How to Securely Bridge On-premise and Cloud-based Storage Services

05.07.2017

Examining the four ways you can manage migration to or synchronization with the cloud

Cloud StorageCloud storage revenue is forecast to grow more than 28% annually to reach $65 billion in 2020.  The driving force is the substantial economies of scale that enable cloud-based solutions to deliver more cost-effective primary and backup storage than on-premises systems can ever hope to achieve.

Most IT departments quickly discover, however, that there are significant challenges involved in migrating and synchronizing many thousands or even millions of files from on-premise storage systems to what Gartner characterizes as Enterprise File Synchronization and Sharing (EFSS) services in the cloud. According to Gartner, “by 2019 75% of enterprises will have deployed multiple EFSS capabilities, and over 50% … will struggle with problems of data migration, up from 10% today.”

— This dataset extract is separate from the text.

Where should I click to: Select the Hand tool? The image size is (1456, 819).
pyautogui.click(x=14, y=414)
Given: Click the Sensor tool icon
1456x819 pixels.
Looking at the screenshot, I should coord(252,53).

In a report titled, “How to Migrate File Shares, SaaS and ECM to EFSS” Gartner identifies four ways organizations can manage migration to and/or synchronization with EFSS services—custom integration; rudimentary copy; EFSS import services; and specialized third-party tools—which we’ll explore more here:

Custom integration

Custom solutions can be handled internally by IT or outsourced to consultants with expertise in content management. Either way, the question remains: Is an “integration army” required? The answer depends on how similar or different the storage systems are, and in most situations, the “troops” find the system differences to be both broader and deeper than initially anticipated.

Every file has a unique set of properties associated with it, and most file systems treat at least some of these file properties differently. The properties include the basics, such as file name, format and metadata, along with the more advanced, such as versioning, ownership preservation, and permissions.

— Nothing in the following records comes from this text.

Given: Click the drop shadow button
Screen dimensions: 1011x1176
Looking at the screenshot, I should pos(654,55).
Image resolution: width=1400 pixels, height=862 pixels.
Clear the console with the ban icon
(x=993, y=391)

In a hybrid storage environment, file names might need to be normalized. Versions might need to be tracked manually. Different security models might be needed for each file system, potentially creating problems for users—and placing a significant burden on the Help Desk. In any complex custom integration, there are bound to be mistakes. And the biggest problem in a hybrid storage environment is often an inability to detect file transfer corruption or version problems before they cause problems for the organization.

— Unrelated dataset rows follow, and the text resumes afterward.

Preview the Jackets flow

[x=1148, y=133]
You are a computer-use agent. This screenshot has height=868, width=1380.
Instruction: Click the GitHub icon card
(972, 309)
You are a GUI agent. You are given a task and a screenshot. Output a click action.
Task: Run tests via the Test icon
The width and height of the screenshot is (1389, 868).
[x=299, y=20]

Even seemingly simple scenarios can grow enormously complex. Consider the experience of Shawmut Design and Construction, a construction management firm with offices throughout the U.S. The company uses BIM 360 software from Autodesk for construction management, and the ShareFile platform from Citrix for collaboration with the team in the field.

Change orders are common in construction projects, and using out-of-date information can cause costly mistakes. So the superintendent in charge of the project took great care to ensure that all of the files were accurately synchronized daily. Using the file management capabilities built into BIM 360 and ShareFile, the effort required three project managers—two full-time and one part-time. Every day, the staff compared the versions of the many files in both systems, copying the latest from one to the other as needed to keep everything in sync. If three people are needed to handle synchronization between just two file systems, it is not surprising that complexity can increase exponentially in an organization with a dozen or more.

Shawmut did not attempt to have IT resources automate the file synchronization task, but other companies have—normally with unsatisfactory results. Getting bi- or multi-directional file synchronization to work well is not a trivial endeavor. Indeed, successfully navigating the different “file logistics” of multiple incompatible storage systems can become a Tower of Babel that is fraught with potential peril. Making a mistake when comparing just one of the file’s properties involving the last accessed/modified date, user/group access permissions or locking can result in a file becoming corrupt or over-written by an older version. And if the custom integration application lacks robust error detection and reporting (something that is deceptively difficult), the mistake will remain undetected—until a user complains.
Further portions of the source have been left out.